Knowing your customer expectations is easy. They are high and they expect you to meet them. Your customers are calling your call center because they need help to purchase a product, resolve an account issue, maintain a product, or ask any number of questions that they believe your call center can assist them with.
Knowing your customer expectations is easy. They are high and they expect you to meet them. Your customers are calling your call center because they need help to purchase a product, resolve an account issue, maintain a product, or ask any number of questions that they believe your call center can assist them with. It may seem odd that your customer's expectations are high because many callers may be anxious, frustrated, or even short-tempered. However, if their expectations were not high, then they would probably not be a customer of your business or products. They would be someone else's.
This is a very advantageous position, but one that needs to be considered when outsourcing your call center. Even if the customer has received an error in billing or the product/service is deficient, customers will still have a high expectation that when they call, the issue will be remedied. If their expectations are not high, the odds are that this is because the customer has not been able to obtain the assistance they expected, and you are in jeopardy of losing them.
One would think that if customer expectations are high to begin with, it should be easy to provide the caller with an experience that maintains them as a good customer. Conversely, the disadvantage to this assumption is that any call center can only meet the expectation of their customers. Agents can rarely exceed them. Worse yet, there is a high potential that call center agents may fail unless proper planning and training are in place.
The primary objective of meeting customer expectations is First Call Resolution (FCR). FCR means exactly what is says, and it is what customers expect. Customers call with the expectation that whatever problem they may have, the agent will be able to remedy it in a single call.
To help meet these expectations, agents should have:
• Access to systems with a single view of the customer data
• Training in how to engage the customer, build a relationship, and meet the customer needs
• Authority to solve the customer issues, including setting aside the rules to meet customer expectations
• An awards program that encourages First Call Resolution
Agents who are not able to service the caller during their first interaction may mean customer dissatisfaction. Moreover, if the customer requires multiple contacts, your company is at a higher risk of losing the customer relationship.

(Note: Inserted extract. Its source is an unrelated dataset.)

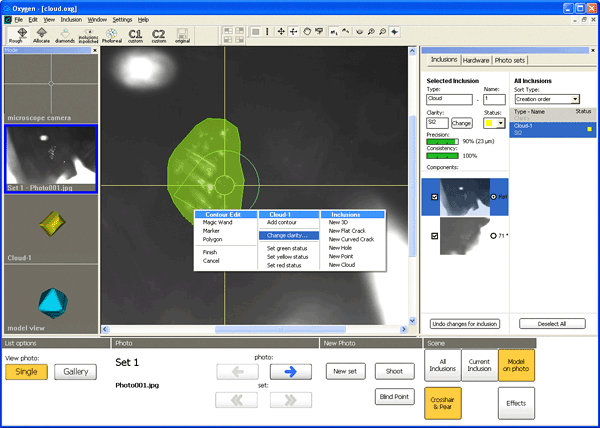This screenshot has width=600, height=428.
Task: Switch to the Hardware tab
Action: pos(477,60)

A second objective of meeting customer expectations is for the agent to build a relationship with the customer. This unique interchange between customer and agent occurs almost instantaneously with the initial salutation. It continues for the next six to ten minutes, or longer, to maintain that relationship. In that small amount of time, the agent has to gain the customer's trust, overcome any previous issues, and remedy the current problem.

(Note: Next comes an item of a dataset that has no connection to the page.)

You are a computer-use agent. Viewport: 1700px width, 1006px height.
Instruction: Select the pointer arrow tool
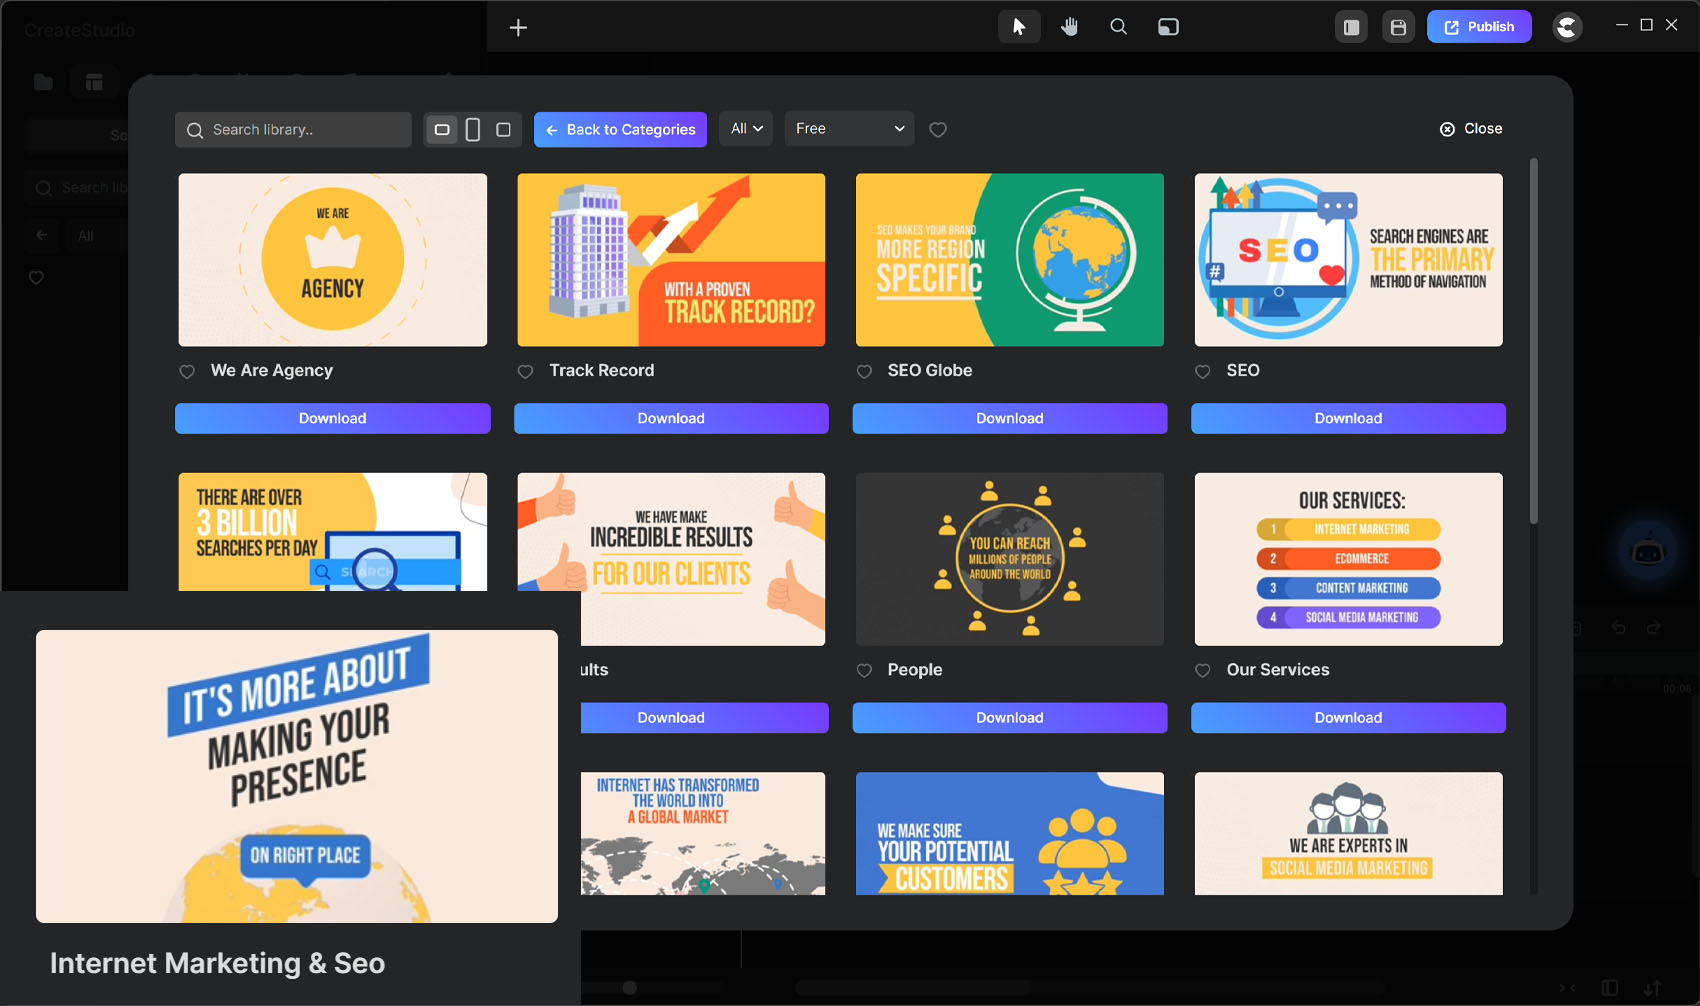(1019, 27)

To establish this relationship, agents need to present themselves as people the caller can immediately identify with. This may start with a simple greeting that sets the tone for the rest of the call. It may be an introduction from the agent having immediate access from a customer database that lets the caller know the agent understands the relationship between the caller and your company. For example, if a customer calls a bank and the agent knows the type of accounts the caller maintains, an immediate relationship is formed based on the customer feeling he is valued—which is what the customer expects.
More often than not in this era of outsourcing, this relationship is not established. What is more, there are few ways to know that the relationship has not met customer expectations.
I am sure you have experienced a customer service call in which an agent asked if you were satisfied with the services you received. If you were, you agree. Like most callers, if you were not satisfied, you say simply yes just to end the call. This may be a false signal to the company that their agents are meeting customer expectation, when in fact their agents have faltered. Moreover, your opinion of the company as one providing quality customer services may have changed without the company knowing why.
© 2011 Geoffrey Best.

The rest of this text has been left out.